Progressio has been effective in ensuring that the capacities of women have been built by national partners who work in partnership with Progressio. One main area that Progressio has managed to build the capacities of the national NGOS on gender budgeting, where national NGOs are now able to ensure the Government puts in place a budget that is engendered.
If you had the power to make a decision tomorrow that would make an impact on greater gender equality in Zimbabwe, what would it be and why?
Work on operationalising the policy instruments that are in existence, including raising awareness among men and women and decision makers, on the policy instruments.
Target men and boys. Use the Masculinities approach to gender equality programming that Progressio is renowned for in Central America so that men take the lead in promoting women's rights and gender equality.
What can Progressio’s supporters in the UK do for the women’s movement in Zimbabwe?

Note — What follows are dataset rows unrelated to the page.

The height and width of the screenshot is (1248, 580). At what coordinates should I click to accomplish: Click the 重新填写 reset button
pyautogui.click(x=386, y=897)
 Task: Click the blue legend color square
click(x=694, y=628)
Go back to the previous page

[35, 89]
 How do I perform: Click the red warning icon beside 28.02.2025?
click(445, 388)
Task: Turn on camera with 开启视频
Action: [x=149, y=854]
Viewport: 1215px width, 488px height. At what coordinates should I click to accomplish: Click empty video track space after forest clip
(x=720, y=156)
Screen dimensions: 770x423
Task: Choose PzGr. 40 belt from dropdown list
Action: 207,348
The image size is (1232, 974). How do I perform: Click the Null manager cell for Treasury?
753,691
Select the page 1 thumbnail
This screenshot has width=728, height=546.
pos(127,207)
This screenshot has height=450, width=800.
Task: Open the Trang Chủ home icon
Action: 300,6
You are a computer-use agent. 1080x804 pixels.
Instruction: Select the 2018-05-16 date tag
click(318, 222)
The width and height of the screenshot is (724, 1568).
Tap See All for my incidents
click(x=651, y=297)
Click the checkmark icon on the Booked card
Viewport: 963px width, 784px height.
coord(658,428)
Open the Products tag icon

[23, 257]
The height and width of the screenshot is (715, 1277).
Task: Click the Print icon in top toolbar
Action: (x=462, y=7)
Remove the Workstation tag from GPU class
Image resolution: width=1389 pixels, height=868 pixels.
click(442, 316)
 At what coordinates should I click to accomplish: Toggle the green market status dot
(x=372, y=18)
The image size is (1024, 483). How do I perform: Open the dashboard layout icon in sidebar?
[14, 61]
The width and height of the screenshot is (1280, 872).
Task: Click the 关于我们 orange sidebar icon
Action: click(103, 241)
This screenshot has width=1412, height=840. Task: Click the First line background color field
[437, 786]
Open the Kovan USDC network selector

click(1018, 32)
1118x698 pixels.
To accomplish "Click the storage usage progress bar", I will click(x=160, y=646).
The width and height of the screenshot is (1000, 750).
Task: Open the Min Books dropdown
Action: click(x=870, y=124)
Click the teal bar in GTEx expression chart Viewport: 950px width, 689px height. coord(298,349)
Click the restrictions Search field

Help raise funds for Progressio Zimbabwe to support the capacity building efforts of women's movements in Zimbabwe so they can promote gender equality and do this through as many partner organisations as possible, so that advocacy work on gender is effective in Zimbabwe and Southern Africa.
What message would you like to leave for men and women on International Women’s Day?
Now is the time to take stock of the impacts of the international and national laws that have been put in place since the Beijing Platform for Action. The situation of women in Zimbabwe needs to be looked at with a committed gender eye and from a holistic perspective. Men and boys who have always been excluded from gender training and awareness should now be brought into the programmes, so as to have a holistic gender mainstreaming processes.